Subjectivity is OK. Propaganda is not. Subjectivity does not mean covering only one side of an issue, but rather investigating both sides of an issue with the ability to acknowledge which side the evidence favors. Just because there are many sides to a given issue does not mean that each one makes as strong an argument as the others.

An easy example that bothers me concerns global warming and climate change, a hot hot topic (pun intended) that has gotten tons of media attention thanks to Al Gore. The truth of the matter is that scientific evidence overwhelmingly supports the idea that human activity is creating pressures on the ecosystem at rates never before seen on the planet. And this is, after all, a question whose answer lies in the realm of science and research, not politics and opinion.

So, as news programs and magazines grab onto the issue of the day, they do so in a way that they hope shows a balanced treatment of the issue, giving equal weight to alarmists and doubters.
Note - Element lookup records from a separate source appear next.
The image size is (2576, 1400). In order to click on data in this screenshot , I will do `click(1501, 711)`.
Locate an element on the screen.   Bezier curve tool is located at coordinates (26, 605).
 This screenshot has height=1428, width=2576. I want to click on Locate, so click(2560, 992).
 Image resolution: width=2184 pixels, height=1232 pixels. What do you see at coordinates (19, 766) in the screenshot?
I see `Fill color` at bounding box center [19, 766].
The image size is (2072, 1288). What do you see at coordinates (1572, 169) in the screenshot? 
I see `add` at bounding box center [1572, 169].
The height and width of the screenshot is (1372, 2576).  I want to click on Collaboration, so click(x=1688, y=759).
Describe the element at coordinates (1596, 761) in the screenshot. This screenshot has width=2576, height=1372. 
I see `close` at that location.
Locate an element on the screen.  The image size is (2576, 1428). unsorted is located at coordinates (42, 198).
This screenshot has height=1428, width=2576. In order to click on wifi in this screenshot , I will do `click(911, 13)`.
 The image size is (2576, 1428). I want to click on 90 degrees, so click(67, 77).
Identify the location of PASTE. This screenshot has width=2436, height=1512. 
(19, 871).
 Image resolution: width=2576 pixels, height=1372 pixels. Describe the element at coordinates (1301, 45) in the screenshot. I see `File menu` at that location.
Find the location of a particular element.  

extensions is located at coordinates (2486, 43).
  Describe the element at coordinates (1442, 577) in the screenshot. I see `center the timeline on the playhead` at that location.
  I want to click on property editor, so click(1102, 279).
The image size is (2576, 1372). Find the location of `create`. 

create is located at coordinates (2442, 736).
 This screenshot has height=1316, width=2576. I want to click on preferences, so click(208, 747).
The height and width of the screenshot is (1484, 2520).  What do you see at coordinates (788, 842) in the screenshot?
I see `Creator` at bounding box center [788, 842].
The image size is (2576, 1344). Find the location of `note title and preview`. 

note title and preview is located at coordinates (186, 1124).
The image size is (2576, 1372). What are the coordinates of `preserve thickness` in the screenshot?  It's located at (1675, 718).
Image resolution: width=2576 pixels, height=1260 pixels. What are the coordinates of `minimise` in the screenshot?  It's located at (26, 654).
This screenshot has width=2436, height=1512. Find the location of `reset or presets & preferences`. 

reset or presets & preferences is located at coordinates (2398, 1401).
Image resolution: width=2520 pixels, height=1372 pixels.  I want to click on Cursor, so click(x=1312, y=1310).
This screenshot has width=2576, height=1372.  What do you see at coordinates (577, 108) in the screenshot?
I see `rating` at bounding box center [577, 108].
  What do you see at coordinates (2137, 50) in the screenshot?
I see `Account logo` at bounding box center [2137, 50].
The end result is a grossly skewed coverage of climate change that treats global-warming skeptics as the other side of the coin, giving unwarranted attention - and, consequently, credibility - to loud, aggressive non-scientists with no expertise and pockets full of oil-company money to produce fancy-looking rebuttals to "An Inconvenient Truth".

Objectivity is rather impossible. Subjectivity is rather unavoidable. The happy medium is for news agencies to report based on a principle of Subjective Objectivity. Objectively presenting the arguments on any side of a contentious or newsworthy issue, while subjectively pointing out the strengths and weaknesses of each. The judgment comes in the reader/viewer's determination of how much value to give each of these strengths and weaknesses.

Responsible reporting means taking a stand and having an opinion, to speak on behalf of your audience. Mainstream media have lost it, but I must believe a solution is still out there somewhere.